NOAA Teacher at Sea
Aboard R/V Savannah
July 18 — 29, 2011
Mission: Reef Fish Survey
Geographical Area: Southeast Atlantic Ocean
Date: July 21, 2011
Science and Technology Log
Dear Blog Aficionados,
Today I saw two different types of sea turtles, a bunch of jelly fishes, dolphins, and the people on the boat. It has been a beautiful day and I am trying to rest up because it is going to be a long day and night of setting up traps and categorizing fish. The weather here is hot and somewhat clear. I believe there is a high pressure system over us at this time. However, when you look over the coast of Florida there are these extremely large rain clouds, which are cumulonimbus clouds, rising into the sky. The sky is clear all around the boat and suddenly there is this large mass of clouds. Last night was very memorable when a lightning storm intermittently made this region glow. I stood at the bow, stern, port side, or starboard side in wonder of this spectacle. (Hopefully I will learn locations by the end of the trip.)
The last time I wrote about myself I was a bit nauseated, which does not do much for the self-esteem. My name is Walter Charuba and I have been teaching for a number of years. (This is code for not wanting to give you a specific number.) I am lucky to work for Grosse Pointe Schools at a great school called Brownell Middle School. I am also lucky to live in Grosse Pointe Farms and I actually live about a half a block from my school. This makes my carbon footprint sort of a toe print.
I have won numerous teaching awards such as Best Dressed Teacher, Youngest Looking Teacher (I hand out treats for this one.) and Teacher Who Lives Closest to School. After filling out the forms and passing the physical, and these examples from my wonderful resume, I was lucky enough to be chosen for the NOAA Teacher at Sea Program. Seriously, I do feel very fortunate to be part of this program and learning from these scientists.

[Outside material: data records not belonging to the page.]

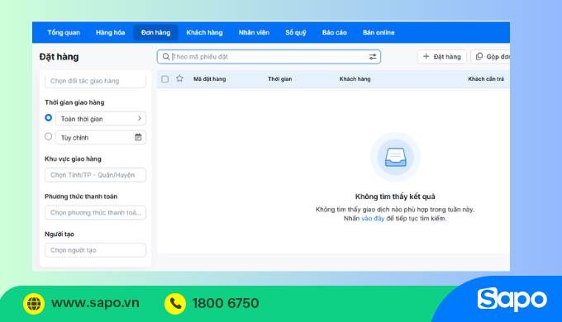Select the Toàn thời gian radio button
Image resolution: width=562 pixels, height=322 pixels.
coord(49,117)
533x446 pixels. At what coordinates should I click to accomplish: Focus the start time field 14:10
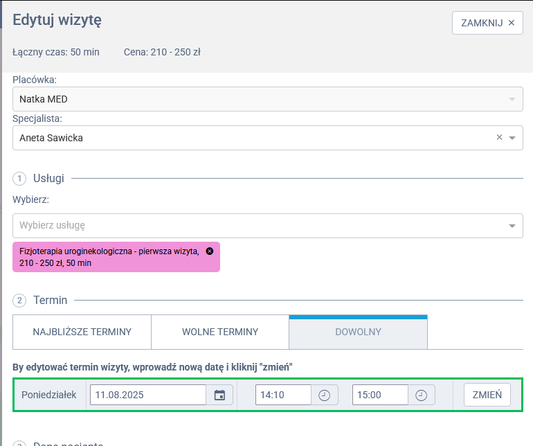coord(282,395)
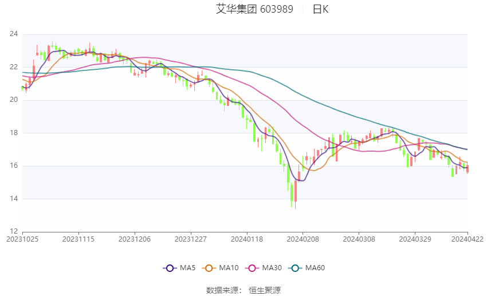Toggle the MA60 teal legend circle icon
Viewport: 487px width, 296px height.
(x=295, y=268)
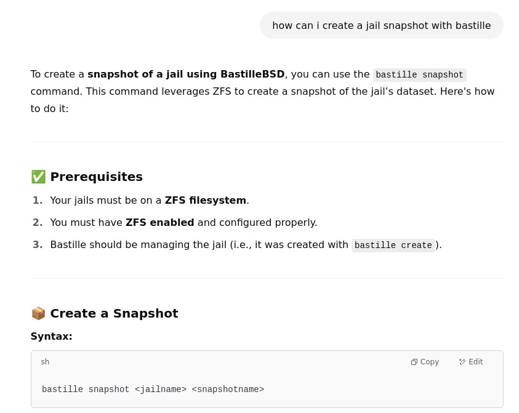Image resolution: width=519 pixels, height=413 pixels.
Task: Click the inline code "bastille snapshot"
Action: (x=419, y=75)
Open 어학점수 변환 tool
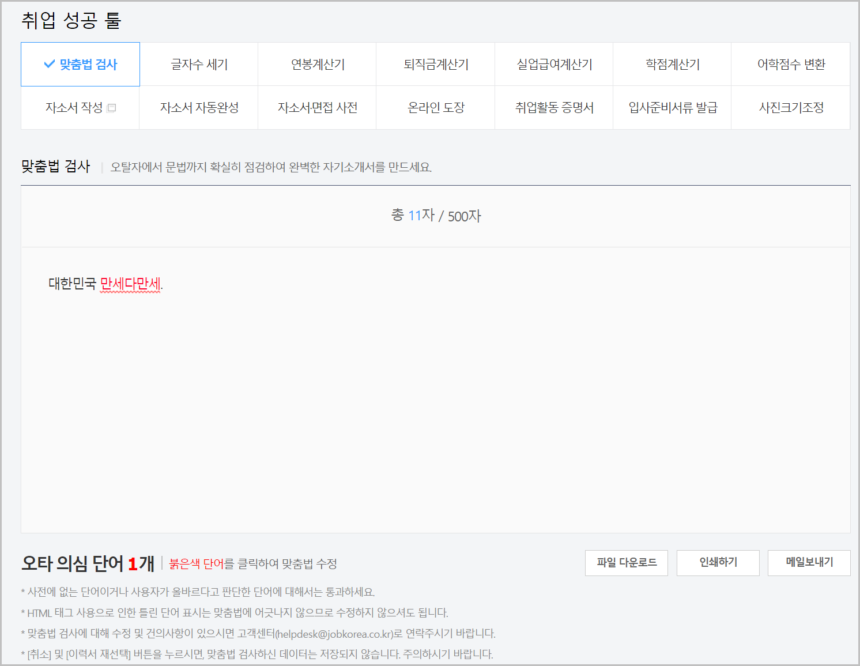The height and width of the screenshot is (666, 860). (791, 65)
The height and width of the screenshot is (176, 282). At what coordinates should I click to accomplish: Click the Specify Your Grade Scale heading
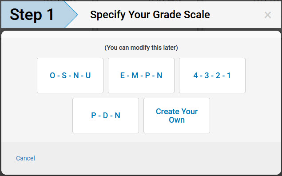(x=150, y=15)
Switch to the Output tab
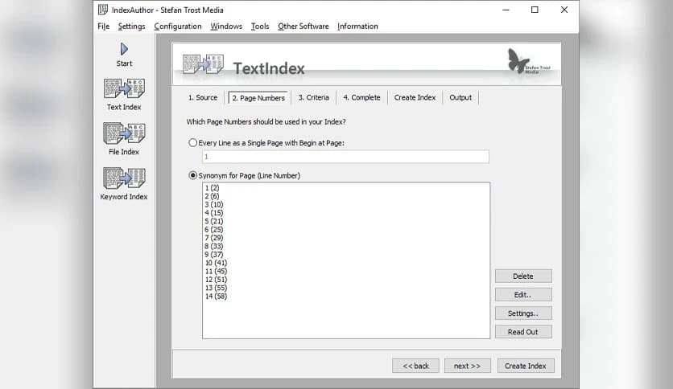 (x=460, y=98)
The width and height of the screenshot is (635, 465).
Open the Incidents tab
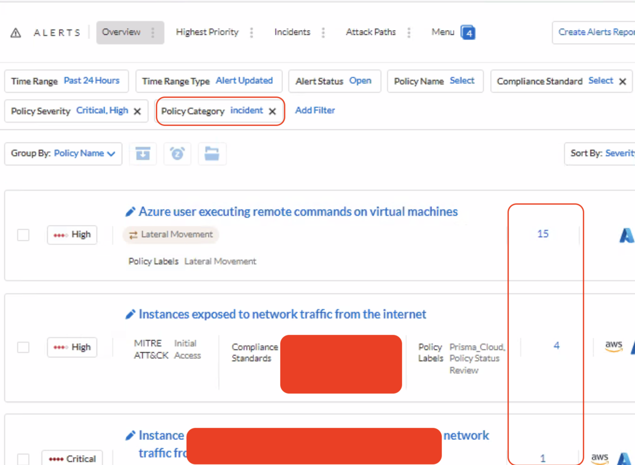[x=292, y=32]
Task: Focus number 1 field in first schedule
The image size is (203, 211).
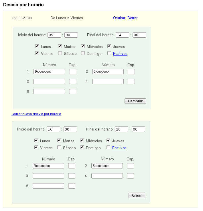Action: coord(49,72)
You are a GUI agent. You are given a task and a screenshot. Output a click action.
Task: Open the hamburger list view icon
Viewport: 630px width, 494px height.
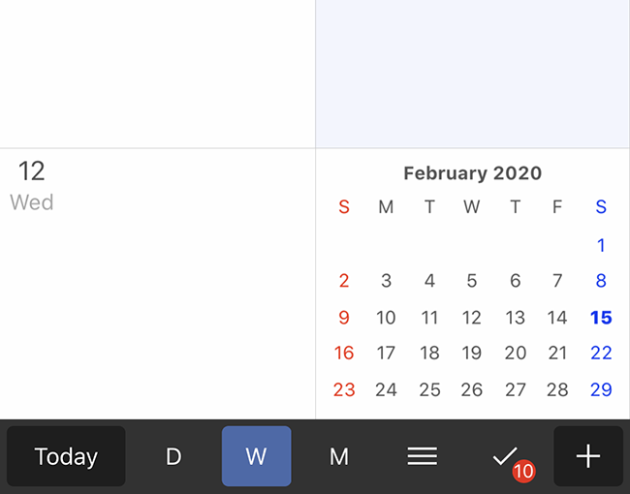422,456
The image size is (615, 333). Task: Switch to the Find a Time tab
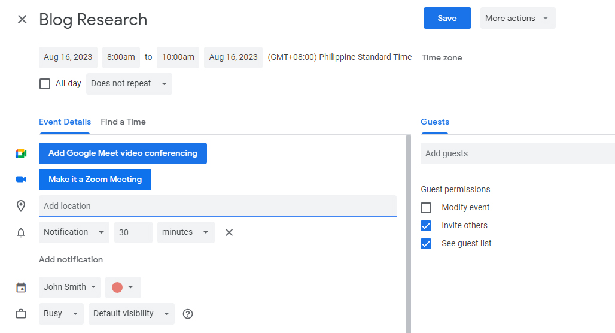point(123,122)
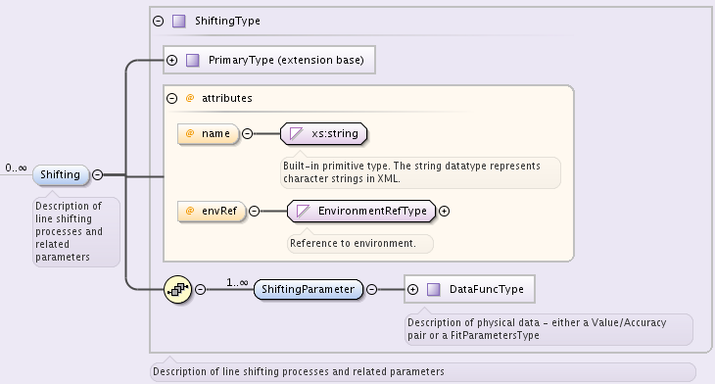Collapse the ShiftingParameter element
Viewport: 715px width, 384px height.
point(372,289)
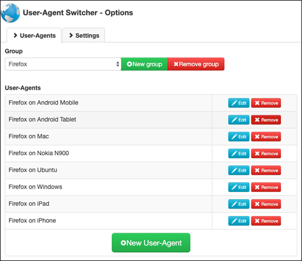
Task: Click the stepper arrows on Group select
Action: [x=118, y=64]
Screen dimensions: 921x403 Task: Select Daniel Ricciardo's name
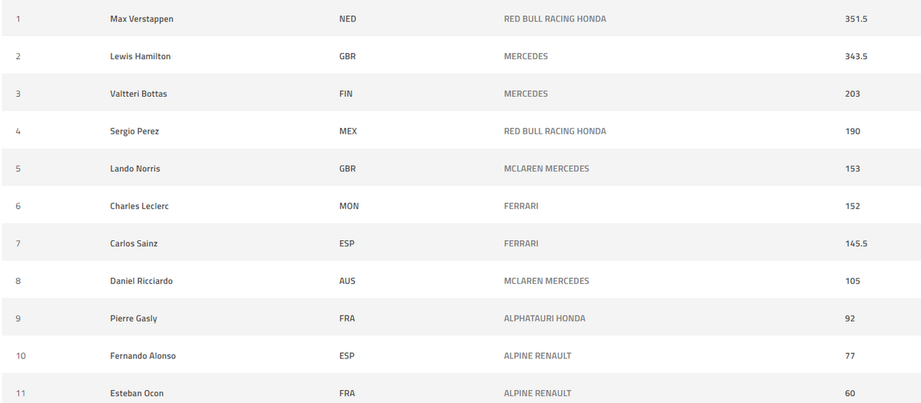(x=141, y=281)
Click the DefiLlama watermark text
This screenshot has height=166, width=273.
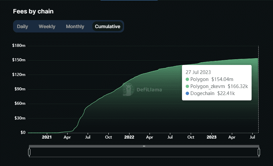149,90
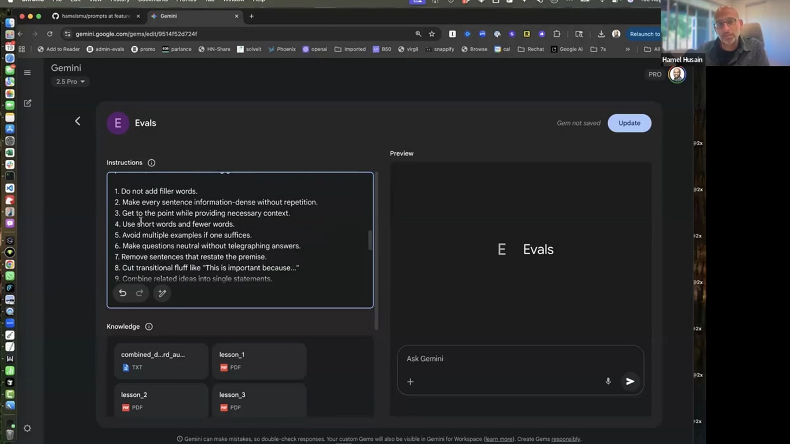Go back using the left arrow beside Evals
Viewport: 790px width, 444px height.
[x=78, y=121]
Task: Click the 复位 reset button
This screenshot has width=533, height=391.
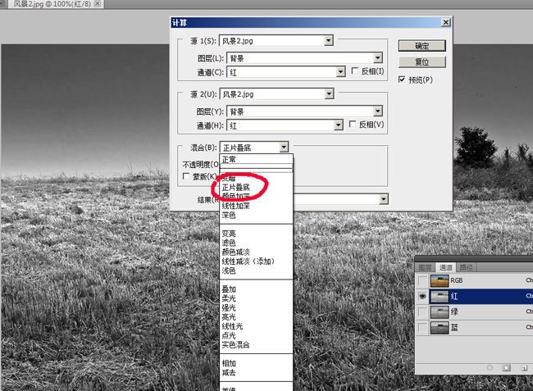Action: [x=422, y=61]
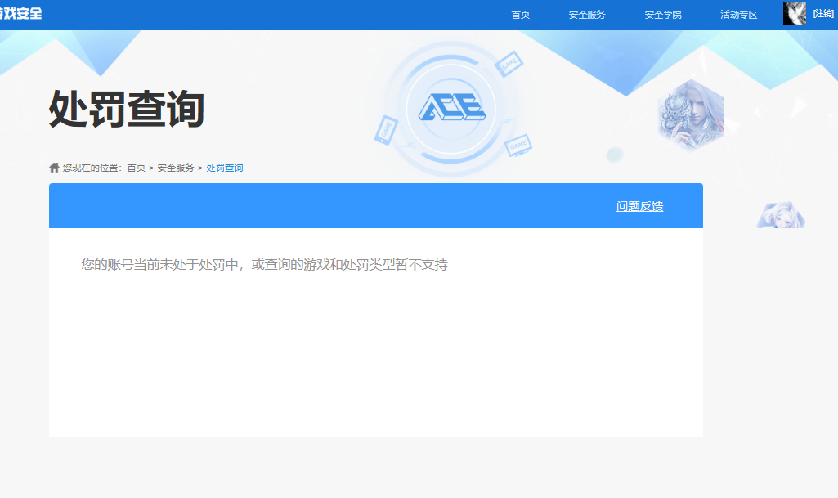The image size is (838, 498).
Task: Click the account penalty status message
Action: pyautogui.click(x=264, y=265)
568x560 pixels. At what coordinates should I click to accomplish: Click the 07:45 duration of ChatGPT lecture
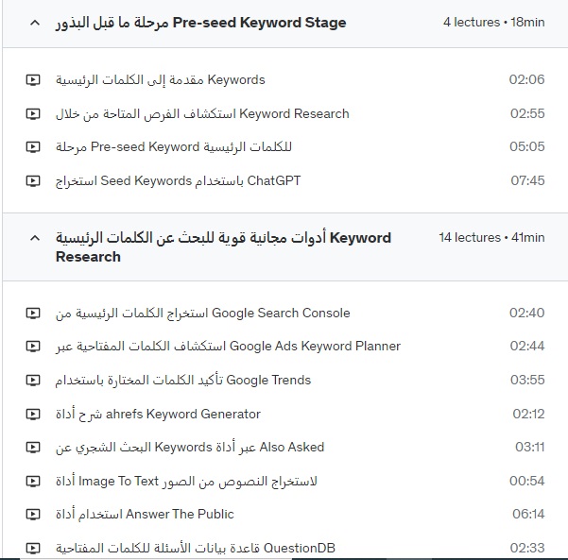coord(527,180)
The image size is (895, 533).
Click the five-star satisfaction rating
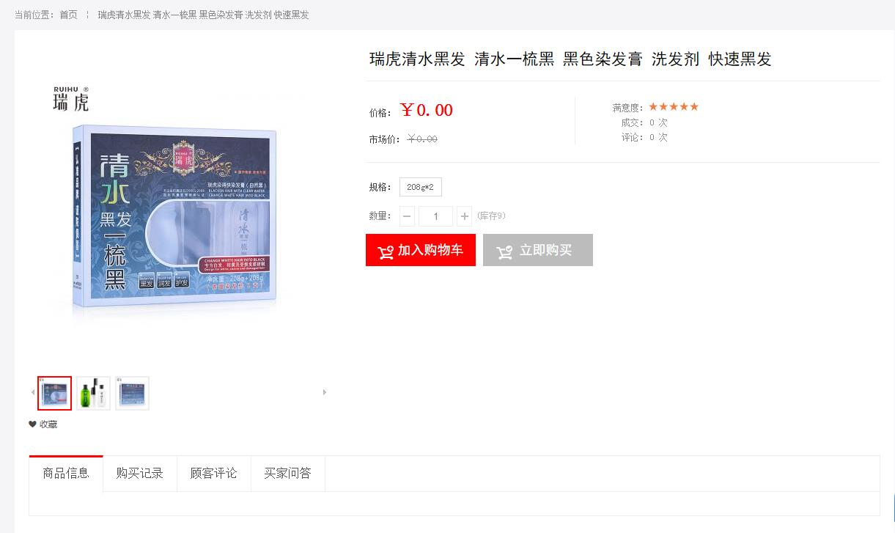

You now may be wondering what exactly am I doing on this wonderful boat called the Savannah? (If you are not wondering about it, could you change your focus, because this concerns my next paragraph!) I am assisting in a very large fisheries survey by setting up fish traps, deploying of fish traps, and collecting data about the fish. When laid flat, the fish traps are six by five feet across and two feet deep. In these traps we place 24 menhaden bait fish, which are a close relative to the herring, if that means anything to you.
Then 5 to 6 traps are dropped off the back of the boat with special cameras to record activity around the trap. These cameras take about ninety minutes of footage. The traps also have two buoys connected to them to assist in collection. The areas where the traps are dropped are designated by the Chief Scientist, Warren Mitchell. Using sonar, Warren has to consider depth, currents, distance, topography, and a time schedule. Not an easy decision.
Science Watch Chiefs, Sarah Goldman and David Berrane, have to make certain the drop offs go smoothly. They have to make certain there are enough bait in the traps, and if all materials are ready for a perfect drop. Trap and data collection are another major responsibility of the chief scientists, and this will be the topic of the next blog.